The adapted form not only enabled the detection of this delay, but also allowed us to describe of the deficit profile, which has the potential to inform earlier and more targeted multidisciplinary intervention to address the identified needs. Although the SWYC tool was not specifically designed for this purpose, this study demonstrates an additional application of the SWYC, which addresses the current lack of specific instruments for evaluating development in children with severe neurological impairment. Further follow-up studies and repeated measures will be valuable for confirming the observation that children with severe ZIKV-related microcephaly achieve developmental milestones corresponding to lower chronological ages than their own.
Using the SWYC checklists, the risk for behavioral and emotional symptoms was observed to be similar among the groups. It is plausible that the SWYC questions related to behavior and emotional symptoms may have generated inconsistent responses for children with severe microcephaly, due to the children’s serious motor and intellectual limitations. Questions such as "Is your child interested in playing with other children", "Does your child break things on purpose", or "Is your child fidgety or unable to sit still" are likely out of context for most children with severe microcephaly. Therefore, we suggest that these results do not mean that Group 1 has lower risk for behavioral problems, but rather that children with severe microcephaly do not possess the cognitive, emotional and motor skills required to demonstrate the “at risk” behaviors. Therefore, this result should be interpreted with caution.

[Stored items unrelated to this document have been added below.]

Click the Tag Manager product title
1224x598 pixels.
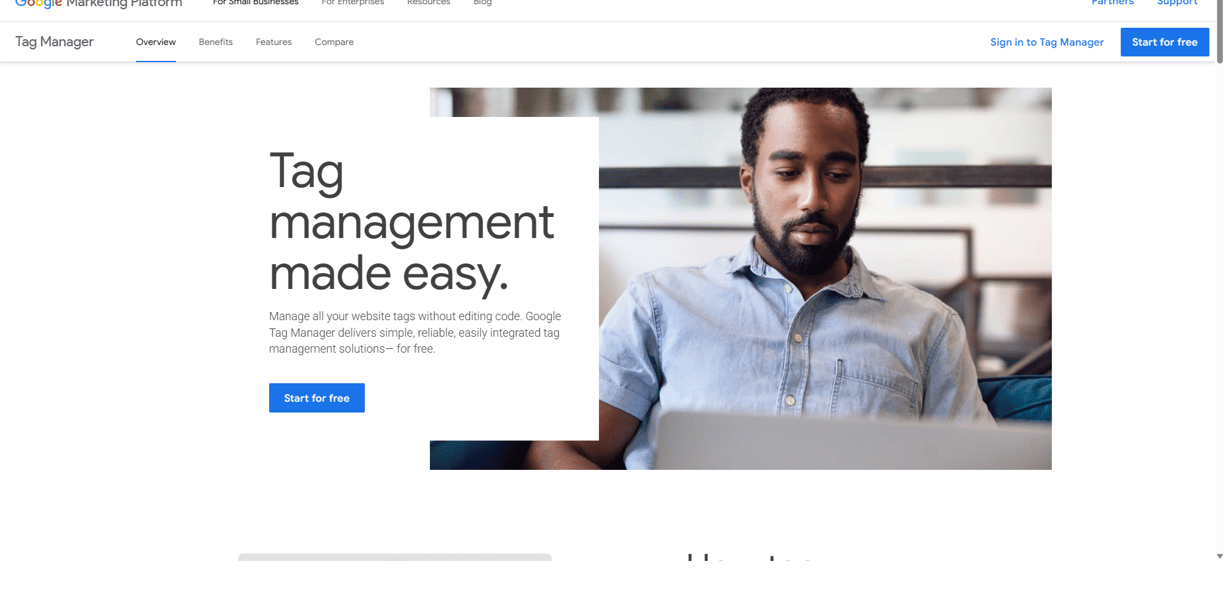coord(54,42)
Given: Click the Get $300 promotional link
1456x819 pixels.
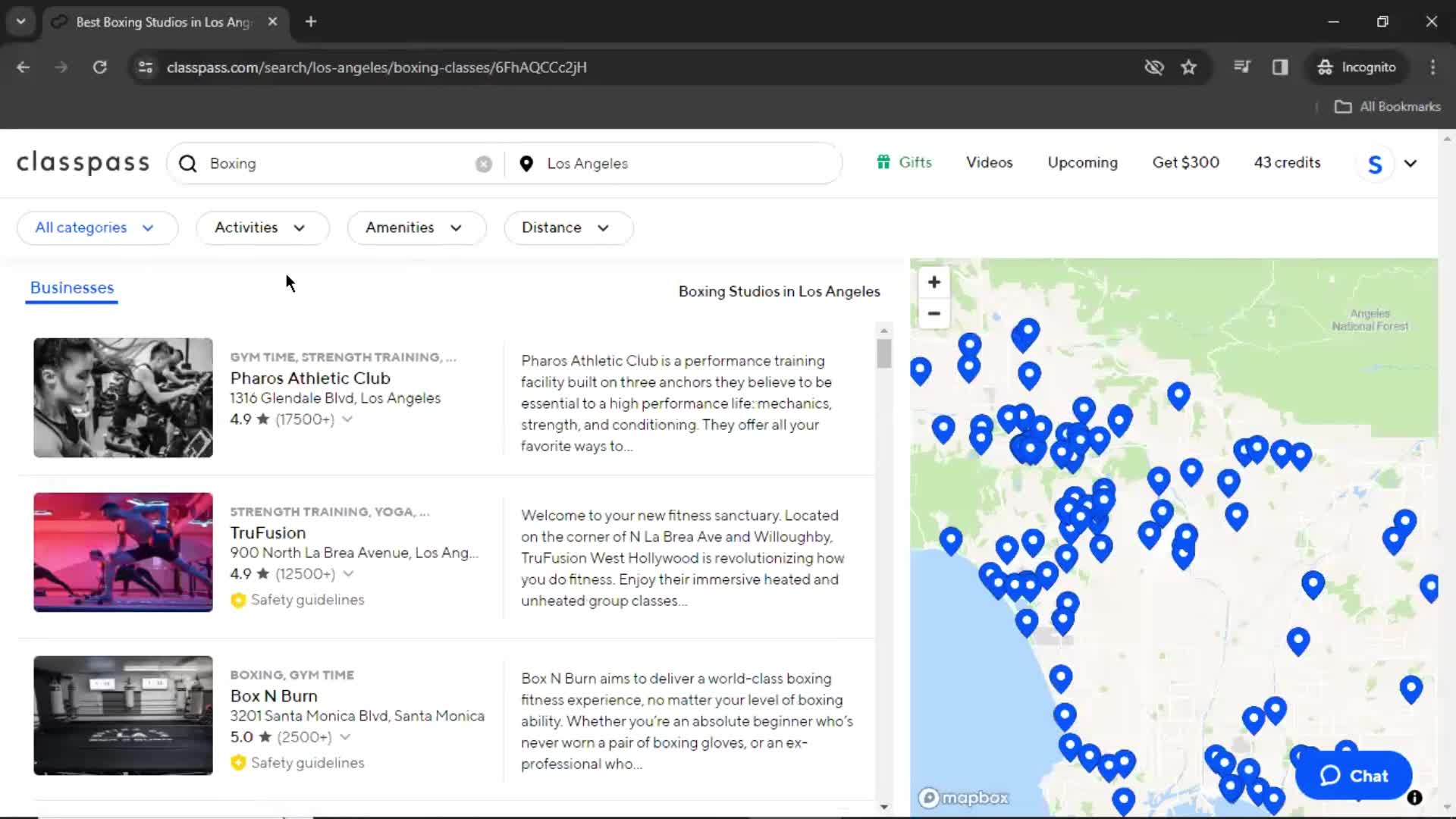Looking at the screenshot, I should click(x=1186, y=162).
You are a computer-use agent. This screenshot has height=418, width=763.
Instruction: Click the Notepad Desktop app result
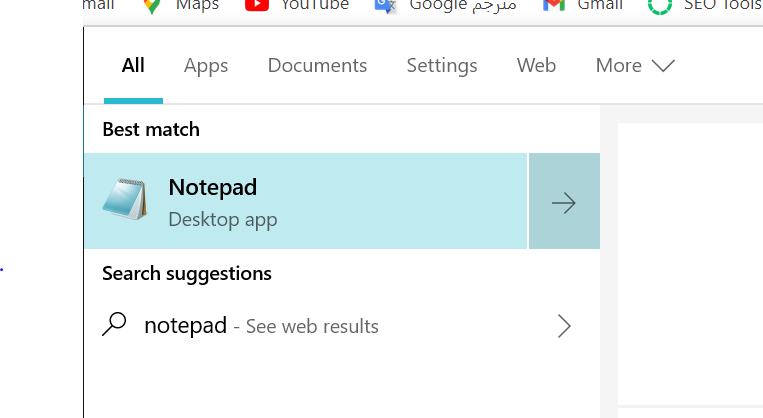[x=306, y=201]
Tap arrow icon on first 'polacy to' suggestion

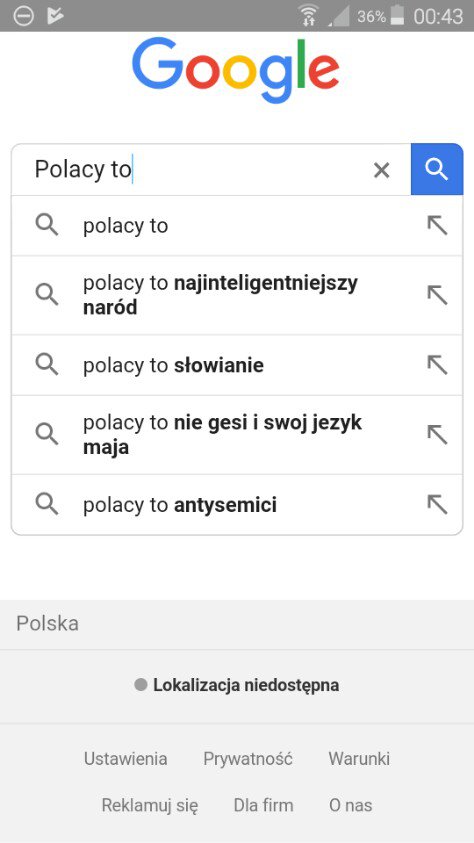coord(437,226)
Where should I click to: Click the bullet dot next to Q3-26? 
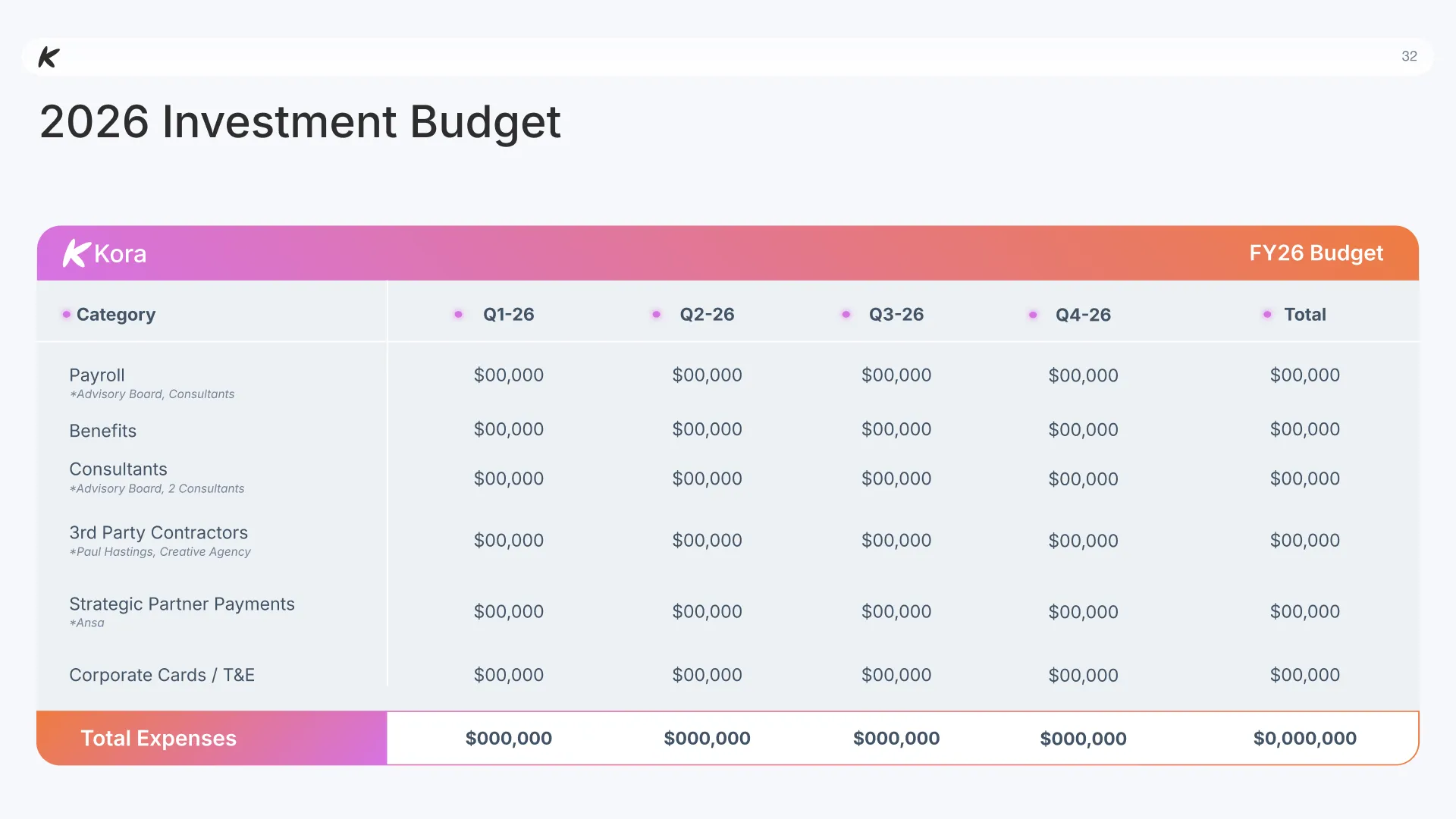(846, 314)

Initial descriptions of CZS mentioned irritability as a frequent clinical finding.30 Although this characteristic was often reported and observed in newborns and young infants with a phenotype typical for CZS, irritability became less evident as the children grew (personal observation of the authors). In this investigation, irritability was not a predominant complaint in Group 1, which may be related to the fact that most of these children were assessed after the second year of life, at which time irritability may have been less likely to be presented. It is not possible to determine whether the condition was resolved or if this behavior was modified by the frequent use of anticonvulsants in this population.31
Also unexpectedly, children without microcephaly (Groups 3 and 4) demonstrated high frequencies of risk signs of behavioral and emotional symptoms (42.5% and 63.7%, respectively). Studies worldwide have shown a progressive increase of in the prevalence of behavioral abnormalities in childhood.32-34 In our study, it is possible that the low level of parents’ educational attainment may have limited the infants’ development of social and emotional skills, thereby generating a high frequency of “at risk” behavior.